The same way the NFL semi-routinely fines players for wearing the wrong sort of shirts — in this case, “wrong” would refer to “not a partner company with the NFL,” which has the final say on what goes out onto the field; players can sign their own endorsement deals independently of the league — the organization will often level financial hits on players for their on-the-field actions. Some of these penalties are legitimate, like the fine Julius Thomas received for his chop block a couple of days ago. Some of them are, to put it one way, pulled out of a grey area that masquerades, from time to time, as the NFL’s moral conscience.
Sometimes, these punishments are relatively token, like the Adrian Peterson situation: He’s barred from any interaction with his team, but the $11 million he’s owed this year isn’t in jeopardy. Sometimes they’re incredibly lax, like the original Ray Rice judgement, which threw the league through the wringer more roughly and loudly than anyone would have predicted. And sometimes they’re kind of dumb. We’re going to look at some of the dumb ones right now. All fine information is courtesy of Spotrac.

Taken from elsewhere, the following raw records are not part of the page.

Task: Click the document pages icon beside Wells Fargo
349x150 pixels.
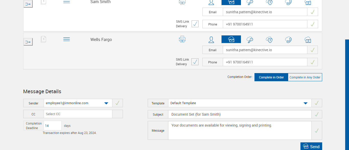Action: tap(43, 39)
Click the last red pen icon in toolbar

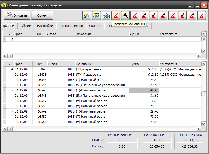(x=201, y=15)
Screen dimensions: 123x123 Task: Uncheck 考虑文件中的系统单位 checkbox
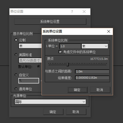tap(60, 52)
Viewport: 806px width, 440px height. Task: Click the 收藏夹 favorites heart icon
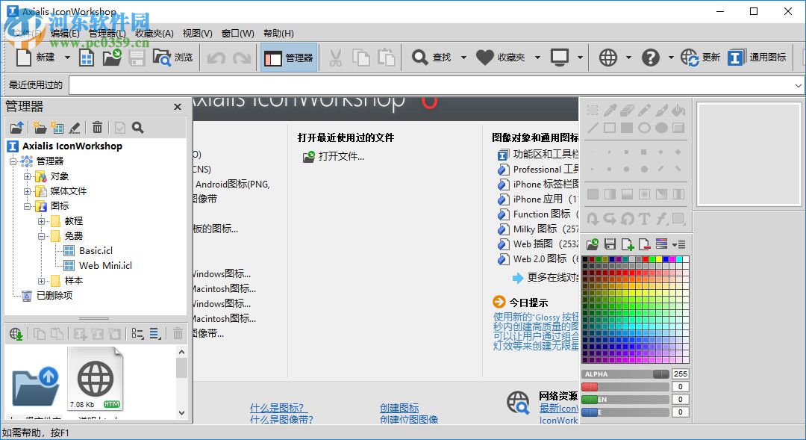tap(485, 58)
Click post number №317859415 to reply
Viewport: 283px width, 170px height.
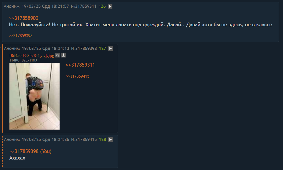(x=84, y=140)
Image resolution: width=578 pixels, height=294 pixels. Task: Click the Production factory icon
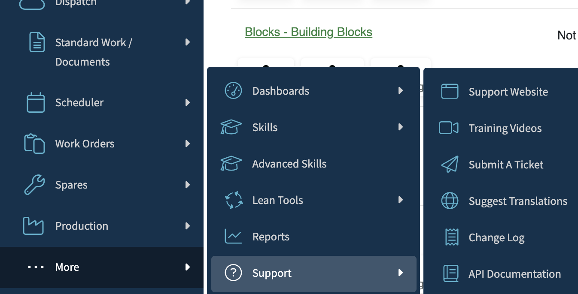coord(33,226)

The most egregious, without fail, has got to go to the NFL’s handling of Cameron Hayward (pictured above), the Steeler who was fined more than $22,000 for cursing out an official with “abusive language.” That’s almost twice what Geno Smith was fined for telling the crowd “Fuck you” after they booed him. In both cases, this is absurd. Because there’s no real fiscal governance around what a given fine should be in the NFL, we exist in a world where a professional football player can lose nearly three times the amount of money from yelling at a referee than he would from performing a hit so dirty the league had to call it. That’s ridiculous.
Other notable dings to the wallets of NFL players this year have included the punishment of Mike Williams, of Buffalo, for wearing red socks (he was hit with over $11,ooo in fines); LeGarrette Blount’s $5,000 fine for throwing a football into the stands (Terrell Suggs got a similar fine for wearing an unauthorized helmet, and Michael Crabtree got one for wearing the wrong-colored cleats); and Peyton Manning, who got a preseason bill for taunting his opponent. That one was for over $8,000.